__Material provided__:
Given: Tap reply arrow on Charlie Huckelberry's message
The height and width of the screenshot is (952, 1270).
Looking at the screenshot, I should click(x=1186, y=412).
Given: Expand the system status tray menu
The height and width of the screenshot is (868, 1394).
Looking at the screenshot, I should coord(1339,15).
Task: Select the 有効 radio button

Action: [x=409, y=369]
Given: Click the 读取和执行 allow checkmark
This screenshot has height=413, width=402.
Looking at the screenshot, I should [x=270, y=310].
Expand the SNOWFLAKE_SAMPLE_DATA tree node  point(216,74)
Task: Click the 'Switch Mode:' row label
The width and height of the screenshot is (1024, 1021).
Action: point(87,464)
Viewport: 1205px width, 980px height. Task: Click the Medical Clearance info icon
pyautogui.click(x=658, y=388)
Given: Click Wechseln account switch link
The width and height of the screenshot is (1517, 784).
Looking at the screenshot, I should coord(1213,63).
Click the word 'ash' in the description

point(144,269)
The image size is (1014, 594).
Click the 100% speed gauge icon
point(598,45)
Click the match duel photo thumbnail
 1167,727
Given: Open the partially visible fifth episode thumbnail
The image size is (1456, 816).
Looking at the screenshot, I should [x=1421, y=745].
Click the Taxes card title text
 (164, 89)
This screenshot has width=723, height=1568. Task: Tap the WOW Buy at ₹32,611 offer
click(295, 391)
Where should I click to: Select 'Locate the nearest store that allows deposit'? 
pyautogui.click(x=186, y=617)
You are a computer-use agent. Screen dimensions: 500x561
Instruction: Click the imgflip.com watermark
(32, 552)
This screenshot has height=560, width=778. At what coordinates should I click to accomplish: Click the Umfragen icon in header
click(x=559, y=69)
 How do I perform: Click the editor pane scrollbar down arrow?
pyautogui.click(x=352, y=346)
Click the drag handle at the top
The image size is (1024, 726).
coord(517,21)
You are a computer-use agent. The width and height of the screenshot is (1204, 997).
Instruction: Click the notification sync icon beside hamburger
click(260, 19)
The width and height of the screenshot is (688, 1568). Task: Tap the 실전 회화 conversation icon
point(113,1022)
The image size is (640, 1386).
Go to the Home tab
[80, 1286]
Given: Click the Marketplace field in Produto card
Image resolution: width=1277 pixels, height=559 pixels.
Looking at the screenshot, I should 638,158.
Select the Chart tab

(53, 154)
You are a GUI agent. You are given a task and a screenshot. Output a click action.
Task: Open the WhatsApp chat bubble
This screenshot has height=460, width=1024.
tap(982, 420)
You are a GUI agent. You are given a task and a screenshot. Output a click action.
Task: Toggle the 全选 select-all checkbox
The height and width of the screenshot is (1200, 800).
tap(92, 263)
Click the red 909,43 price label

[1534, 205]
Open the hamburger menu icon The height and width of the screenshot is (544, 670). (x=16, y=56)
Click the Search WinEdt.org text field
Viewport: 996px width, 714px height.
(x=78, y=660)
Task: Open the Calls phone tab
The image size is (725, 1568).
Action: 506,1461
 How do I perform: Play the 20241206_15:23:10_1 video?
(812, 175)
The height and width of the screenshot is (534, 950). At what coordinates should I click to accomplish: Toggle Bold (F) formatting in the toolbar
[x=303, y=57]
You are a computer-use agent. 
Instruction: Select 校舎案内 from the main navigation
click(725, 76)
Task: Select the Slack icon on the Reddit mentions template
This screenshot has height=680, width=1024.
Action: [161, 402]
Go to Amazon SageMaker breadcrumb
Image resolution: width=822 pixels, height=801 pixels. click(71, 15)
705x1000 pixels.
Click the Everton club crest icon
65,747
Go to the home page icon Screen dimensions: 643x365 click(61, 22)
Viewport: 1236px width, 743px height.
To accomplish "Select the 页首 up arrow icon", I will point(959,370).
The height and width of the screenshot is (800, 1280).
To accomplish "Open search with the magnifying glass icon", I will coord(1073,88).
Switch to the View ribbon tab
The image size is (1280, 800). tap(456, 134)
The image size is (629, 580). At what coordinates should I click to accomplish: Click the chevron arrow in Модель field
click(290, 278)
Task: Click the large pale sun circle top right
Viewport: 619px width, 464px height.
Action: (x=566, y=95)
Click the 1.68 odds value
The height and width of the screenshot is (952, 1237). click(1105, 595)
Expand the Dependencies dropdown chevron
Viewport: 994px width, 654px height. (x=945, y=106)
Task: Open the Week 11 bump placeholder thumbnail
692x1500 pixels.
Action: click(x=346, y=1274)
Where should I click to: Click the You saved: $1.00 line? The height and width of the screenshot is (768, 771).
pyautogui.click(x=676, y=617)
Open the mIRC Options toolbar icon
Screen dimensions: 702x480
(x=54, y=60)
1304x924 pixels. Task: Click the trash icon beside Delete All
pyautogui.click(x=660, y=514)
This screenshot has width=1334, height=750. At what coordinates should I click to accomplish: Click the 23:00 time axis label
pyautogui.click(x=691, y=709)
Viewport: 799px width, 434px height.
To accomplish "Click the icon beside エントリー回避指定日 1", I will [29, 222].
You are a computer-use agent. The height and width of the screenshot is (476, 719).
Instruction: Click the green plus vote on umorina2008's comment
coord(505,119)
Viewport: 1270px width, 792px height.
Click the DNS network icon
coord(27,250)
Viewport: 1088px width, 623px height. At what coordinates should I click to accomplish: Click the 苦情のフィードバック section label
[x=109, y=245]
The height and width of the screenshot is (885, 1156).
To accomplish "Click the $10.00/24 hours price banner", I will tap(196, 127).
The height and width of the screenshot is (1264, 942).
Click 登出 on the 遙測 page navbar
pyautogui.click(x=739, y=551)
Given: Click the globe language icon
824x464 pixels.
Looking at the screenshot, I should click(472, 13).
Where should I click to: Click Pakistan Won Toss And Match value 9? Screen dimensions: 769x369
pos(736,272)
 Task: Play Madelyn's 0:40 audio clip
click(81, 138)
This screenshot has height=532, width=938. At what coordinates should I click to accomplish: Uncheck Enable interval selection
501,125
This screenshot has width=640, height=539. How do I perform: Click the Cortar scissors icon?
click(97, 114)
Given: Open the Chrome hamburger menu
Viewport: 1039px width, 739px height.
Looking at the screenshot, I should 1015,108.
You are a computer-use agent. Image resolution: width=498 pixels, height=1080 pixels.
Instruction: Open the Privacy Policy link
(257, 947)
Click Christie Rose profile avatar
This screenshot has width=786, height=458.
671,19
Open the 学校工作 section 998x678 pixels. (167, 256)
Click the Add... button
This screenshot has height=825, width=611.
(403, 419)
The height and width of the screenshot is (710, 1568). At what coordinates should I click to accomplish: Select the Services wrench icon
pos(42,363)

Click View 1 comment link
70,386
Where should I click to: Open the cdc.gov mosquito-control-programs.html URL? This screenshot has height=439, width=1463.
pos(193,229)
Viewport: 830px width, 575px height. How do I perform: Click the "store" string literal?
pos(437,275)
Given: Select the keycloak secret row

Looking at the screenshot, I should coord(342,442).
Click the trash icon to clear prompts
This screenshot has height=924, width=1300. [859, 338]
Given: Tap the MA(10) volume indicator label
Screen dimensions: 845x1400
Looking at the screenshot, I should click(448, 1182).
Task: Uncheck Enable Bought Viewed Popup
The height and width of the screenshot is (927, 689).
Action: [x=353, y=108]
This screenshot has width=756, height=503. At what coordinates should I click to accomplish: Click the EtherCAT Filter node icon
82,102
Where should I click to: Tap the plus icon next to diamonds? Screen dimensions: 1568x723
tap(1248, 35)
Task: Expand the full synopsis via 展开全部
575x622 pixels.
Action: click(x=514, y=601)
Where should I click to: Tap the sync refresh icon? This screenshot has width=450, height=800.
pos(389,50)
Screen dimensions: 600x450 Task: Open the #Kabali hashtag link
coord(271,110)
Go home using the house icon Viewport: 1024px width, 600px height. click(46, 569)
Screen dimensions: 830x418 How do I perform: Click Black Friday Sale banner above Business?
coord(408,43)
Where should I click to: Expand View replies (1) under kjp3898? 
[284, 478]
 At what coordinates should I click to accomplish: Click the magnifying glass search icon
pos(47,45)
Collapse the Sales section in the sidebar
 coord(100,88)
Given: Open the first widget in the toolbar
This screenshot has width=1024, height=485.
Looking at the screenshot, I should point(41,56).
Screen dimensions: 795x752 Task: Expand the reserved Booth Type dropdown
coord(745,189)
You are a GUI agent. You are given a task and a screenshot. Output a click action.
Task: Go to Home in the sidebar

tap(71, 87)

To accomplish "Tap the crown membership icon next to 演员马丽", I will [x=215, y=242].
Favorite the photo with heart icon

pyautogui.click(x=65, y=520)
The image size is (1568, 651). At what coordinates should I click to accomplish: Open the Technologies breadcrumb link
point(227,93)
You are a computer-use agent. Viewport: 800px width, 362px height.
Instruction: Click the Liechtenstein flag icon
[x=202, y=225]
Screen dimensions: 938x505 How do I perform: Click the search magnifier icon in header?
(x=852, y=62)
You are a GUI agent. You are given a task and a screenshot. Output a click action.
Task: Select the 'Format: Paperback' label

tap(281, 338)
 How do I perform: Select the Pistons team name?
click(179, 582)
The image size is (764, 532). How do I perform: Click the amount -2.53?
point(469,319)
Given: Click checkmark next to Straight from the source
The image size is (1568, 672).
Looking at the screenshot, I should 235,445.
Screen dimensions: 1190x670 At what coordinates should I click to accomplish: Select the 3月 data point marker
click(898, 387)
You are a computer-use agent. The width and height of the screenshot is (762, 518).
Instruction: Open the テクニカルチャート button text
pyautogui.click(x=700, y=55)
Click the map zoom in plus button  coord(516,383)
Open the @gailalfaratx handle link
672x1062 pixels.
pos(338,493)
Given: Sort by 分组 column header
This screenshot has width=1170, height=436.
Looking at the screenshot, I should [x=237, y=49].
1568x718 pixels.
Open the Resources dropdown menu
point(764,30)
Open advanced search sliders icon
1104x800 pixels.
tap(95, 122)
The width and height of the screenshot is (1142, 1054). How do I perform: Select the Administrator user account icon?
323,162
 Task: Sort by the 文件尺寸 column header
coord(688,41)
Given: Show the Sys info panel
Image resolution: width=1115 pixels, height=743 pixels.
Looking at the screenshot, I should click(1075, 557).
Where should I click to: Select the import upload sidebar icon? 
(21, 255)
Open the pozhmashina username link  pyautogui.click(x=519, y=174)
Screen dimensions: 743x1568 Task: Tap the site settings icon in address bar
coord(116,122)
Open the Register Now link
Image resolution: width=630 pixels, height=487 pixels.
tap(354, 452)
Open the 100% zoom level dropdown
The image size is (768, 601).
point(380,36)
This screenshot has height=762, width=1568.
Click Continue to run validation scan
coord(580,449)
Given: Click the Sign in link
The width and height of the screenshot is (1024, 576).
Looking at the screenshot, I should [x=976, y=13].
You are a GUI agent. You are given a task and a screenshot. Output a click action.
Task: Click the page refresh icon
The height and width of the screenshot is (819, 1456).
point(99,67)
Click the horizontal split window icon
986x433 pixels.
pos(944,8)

__What to do__: From the entries above, list each line with "checkmark" in it.

__Problem solution__:
Given: Click the 读取和执行 allow checkmark
Given: Click checkmark next to Straight from the source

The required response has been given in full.